À ce jour, la frontière entre les États-Unis et le Mexique est hors de contrôle, tout comme les frontières méditerranéennes de l'Union européenne. En Grande-Bretagne, malgré le Brexit et treize années de gouvernement conservateur, l'immigration de masse est plus forte que jamais. Il n'y a pas de réelle volonté politique de s'attaquer au problème, même si les électeurs répètent à l'envi qu'ils en ont assez.

Le problème est que personne en Europe (ou en Amérique) ne veut traiter l'invasion comme une véritable invasion. En d'autres termes, personne ne veut tirer sur des migrants non armés ou ordonner à une canonnière de couler un canot pneumatique surchargé rempli d'Africains.
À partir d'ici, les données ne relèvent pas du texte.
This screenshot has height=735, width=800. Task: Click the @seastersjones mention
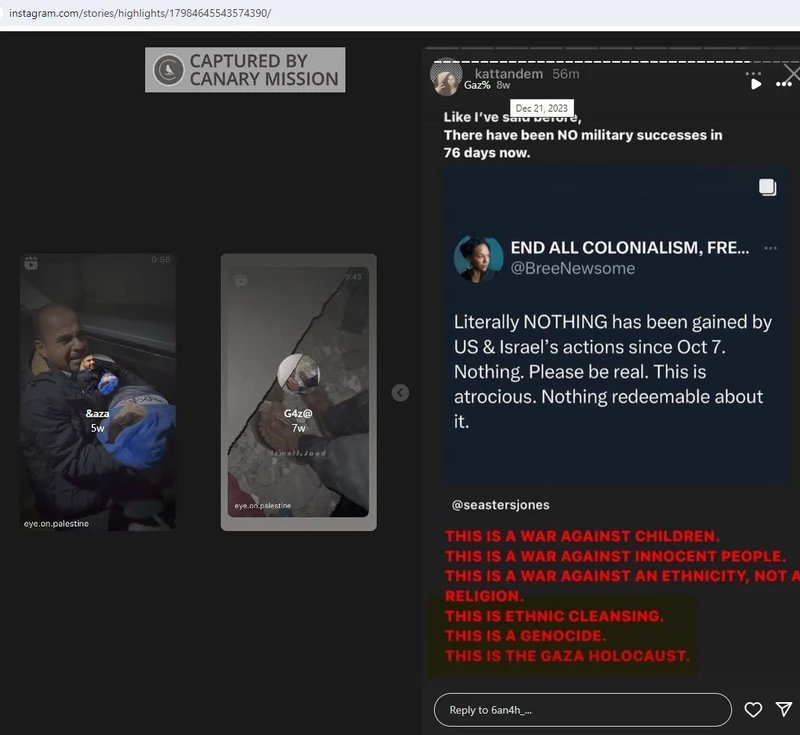tap(500, 505)
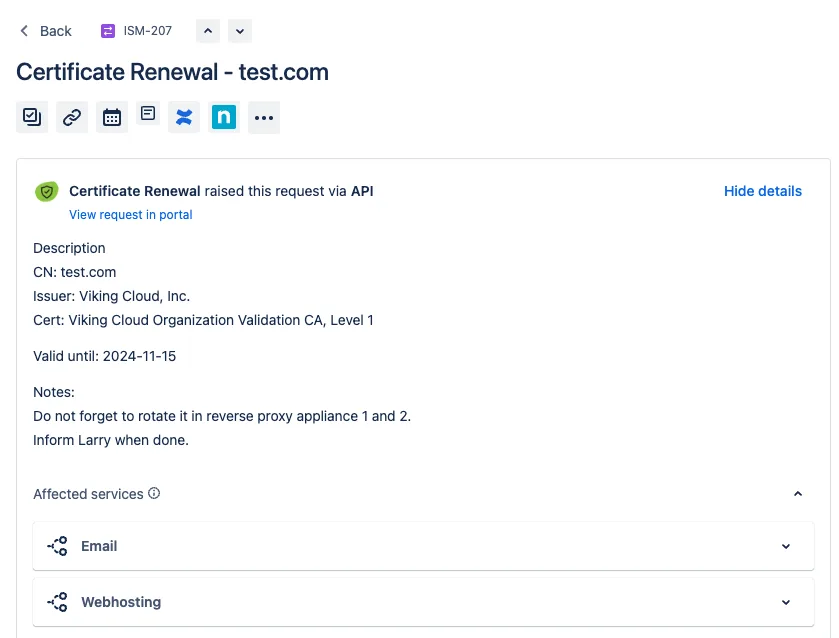Open View request in portal link
The width and height of the screenshot is (839, 638).
pyautogui.click(x=130, y=214)
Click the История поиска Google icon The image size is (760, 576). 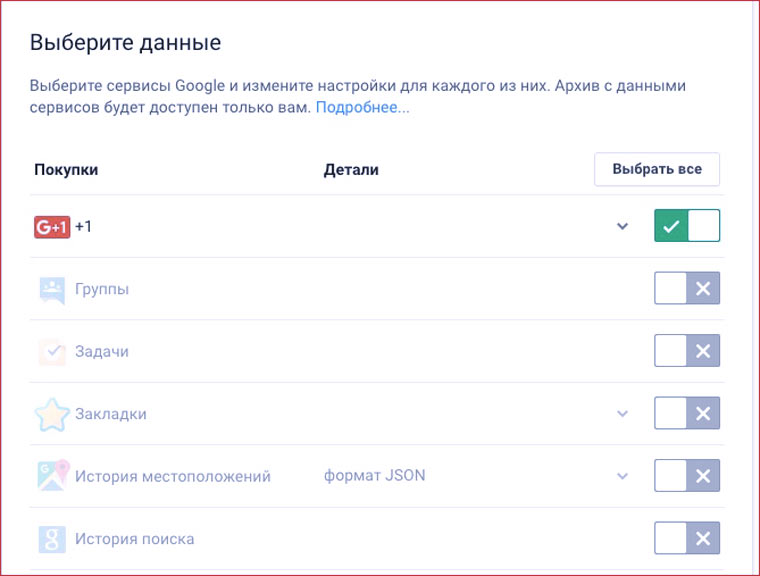[x=52, y=539]
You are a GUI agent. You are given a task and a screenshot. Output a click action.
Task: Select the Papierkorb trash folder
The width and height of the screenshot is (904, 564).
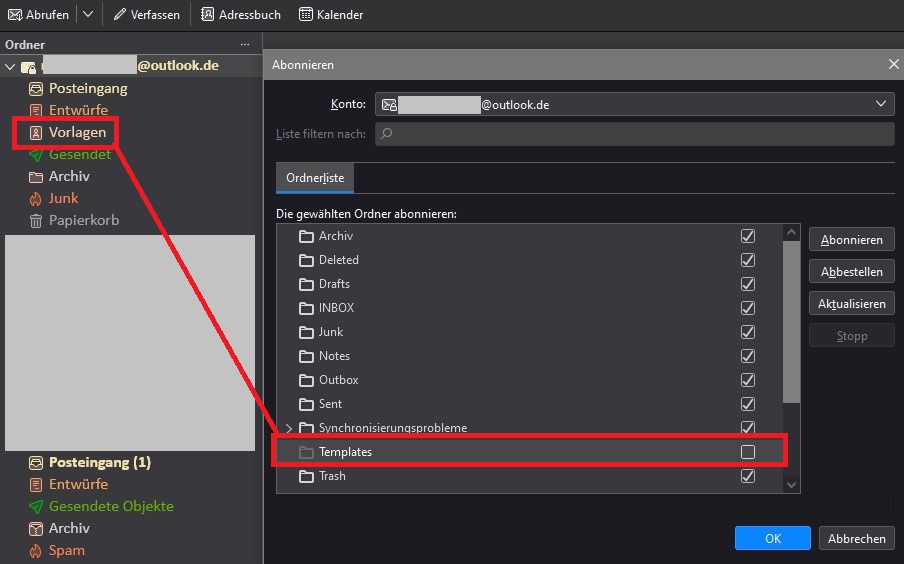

Et si c'était la seule chose qui puisse arrêter les vagues de migrants ?

En 2022, l'historien hongrois László Bernát Veszprémy a publié un essai qui donne à réfléchir dans The American Conservative, avertissant que le tsunami migratoire qui va déferler sur l'Afrique au cours de ce siècle poussera la politique européenne très loin vers la droite, au point que le Premier ministre hongrois Viktor Orban, considéré par les Européens de l'establishment comme étant "d'extrême droite", pourrait être rappelé avec tendresse comme un libéral de l'immigration. Il a écrit, en faisant référence à la fin à la fusillade de 2019 dans une mosquée de Nouvelle-Zélande :

Les frontières de l'Europe se transforment peu à peu en une zone assiégée par des immigrés clandestins venus de toutes parts. Combien de temps les hommes politiques européens pourront-ils contenir l'extrême droite ? Par extrême droite, je n'entends pas des gens qui veulent défendre leur patrie et leurs frontières, mais des gens qui veulent tirer à balles réelles sur ceux qui ont l'air différent, et dont l'arrivée au pouvoir ne peut qu'apporter de la souffrance à tous les peuples d'Europe, chrétiens et musulmans. Ce ne sera pas l'extrême droite de Budapest, mais celle de Christchurch.
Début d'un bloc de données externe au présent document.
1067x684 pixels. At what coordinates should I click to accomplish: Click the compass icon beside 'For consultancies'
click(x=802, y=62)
C'est dans cet esprit malin que le protagoniste du Camp des saints affronte les hordes de migrants. C'est une scène terrible d'effusion de sang et de haine, que personne ne devrait jamais vouloir voir en Europe. Pourtant, on ne peut échapper à une vérité terriblement dérangeante : si ces migrants illégaux avaient des armes, leur intrusion hostile sur les terres souveraines d'autrui serait considérée sans ambiguïté comme un acte de guerre. 

Le jour pourrait bien venir, et plus tôt que nous ne le pensons, où les Européens, lassés de la pitié pour leurs conquérants et n'étant plus liés par les croyances oubliées de leur religion ancestrale, considéreront qu'il s'agit d'une distinction sans différence.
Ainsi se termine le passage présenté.